Berndsen, fortunately, was there to remind people what fun means. This rock-informed robo-pop was led by a bearded giant who whipped the crowd into a dancing frenzy. Farty bass and kick-snare beats drove the good times along, and there was an almost teenage charm to how much the singer loved the crowd and wanted to be loved by them. This is a singer you could call an all-rounder: put him in front of any band of any genre, and you can guarantee no one would forget the performance. He tirelessly sang, scampered (not easy to do for a big guy) and danced with the boundless energy normally only seen in Labrador retrievers.

Following this up was Úlfur Úlfur. Here’s the thing about Icelandic rap: rap is about the beat, in both the music and the vocals. You need to have percussive delivery. So it helps if the language you rap in is already very consonant-oriented. This is why rap in Spanish, Italian and even Japanese sounds awesome, but in Icelandic – where there is more emphasis on the vowels – you have to try a lot harder to make it sound good, as great as your lyrical content may be. Fortunately, Úlfur Úlfur do understand this, with flows that sounded shamelessly lifted from Busta Rhymes. The delivery was passable, if suburban, but not really distinguishable from any other Icelandic rap act I’ve seen before.

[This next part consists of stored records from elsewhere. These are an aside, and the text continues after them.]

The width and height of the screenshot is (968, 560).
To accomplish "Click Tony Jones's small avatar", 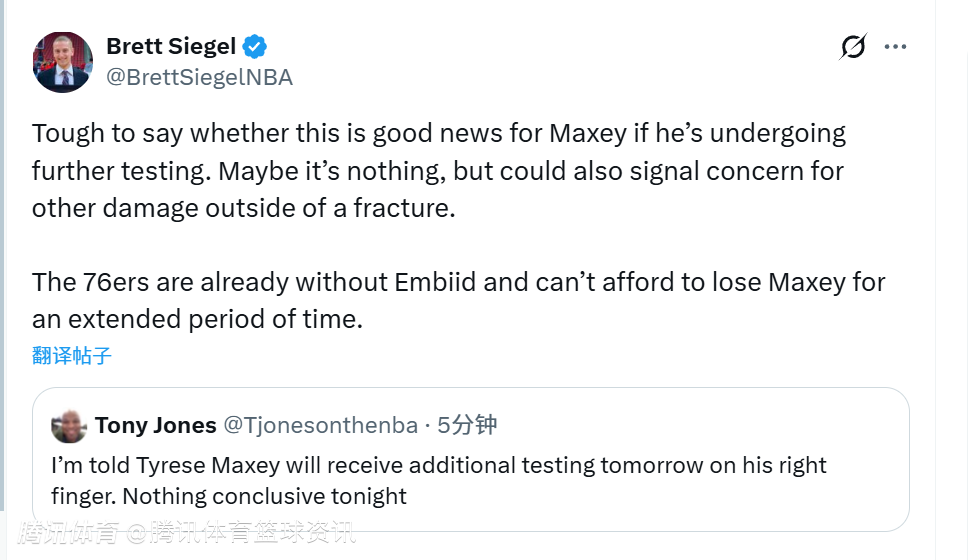I will coord(69,426).
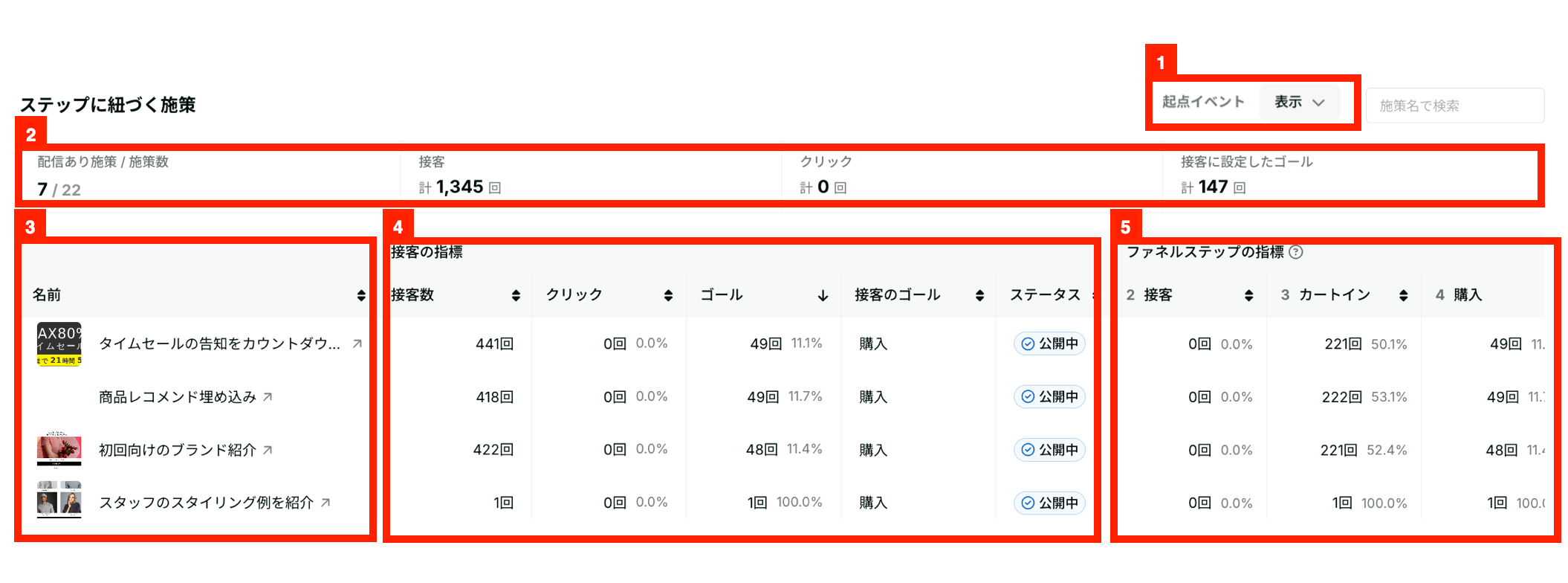Click the 施策名で検索 search field
The width and height of the screenshot is (1568, 583).
1455,106
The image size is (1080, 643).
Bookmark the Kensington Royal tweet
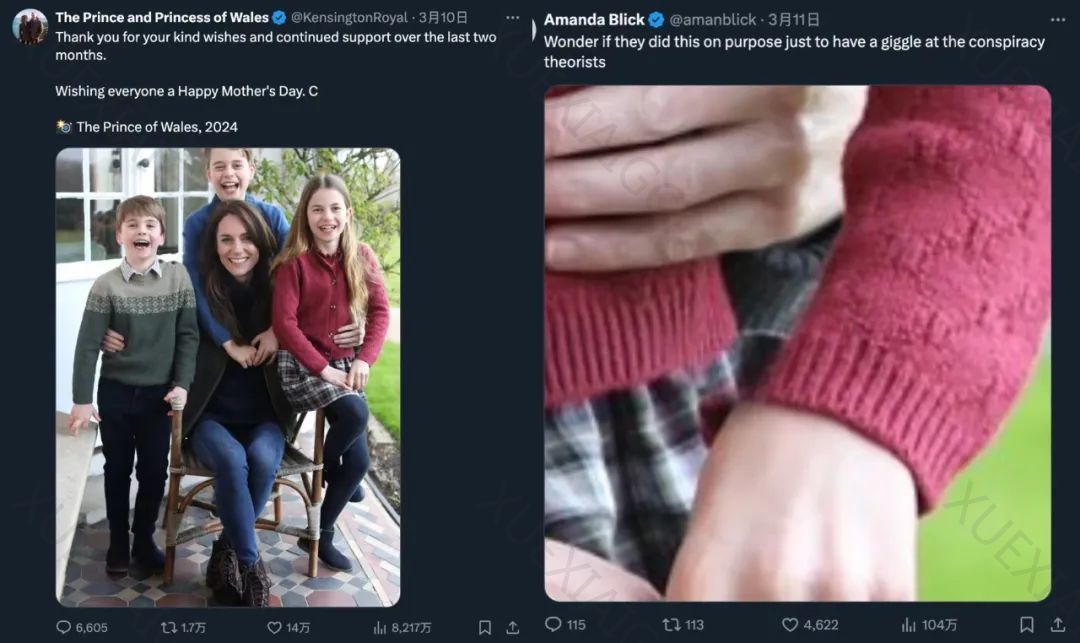[x=485, y=627]
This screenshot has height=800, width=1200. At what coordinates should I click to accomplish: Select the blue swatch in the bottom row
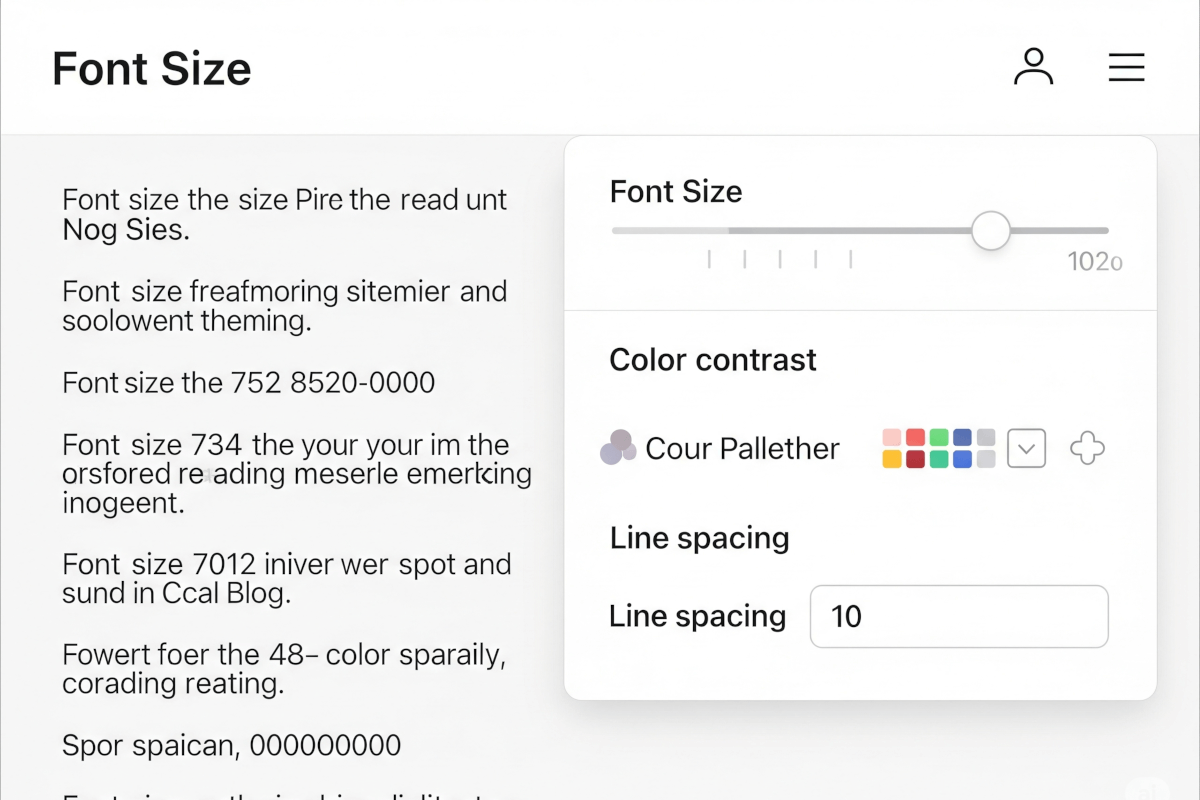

Emmsje Gauti by Rúnar Sigurður Sigurjónsson

In fact, I can honestly say that I’ve only seen two Icelandic rap acts who made me step back and say “Oh shit!” – Blaz Roca and, the final act of the night, Emmsjé Gauti. Say what you want about the almost comical posturing of this guy, his live show has never disappointed me. Dude leapt into his set with the delivery of a Gatlin gun and did not slow down for a second. The energy pulsed through the leaping, hand-waving crowd, and he kept going long past the point the a few people had to catch their breath. He never tripped up, and didn’t hold back. The years of experience behind this guy definitely paid off this night.

I left Faktorý around the time that the alcohol was turning people mean, but I headed downtown in a fantastic mood. This was a great night for dancing, and the highlight – Legend – is an act I’ll be sure to follow.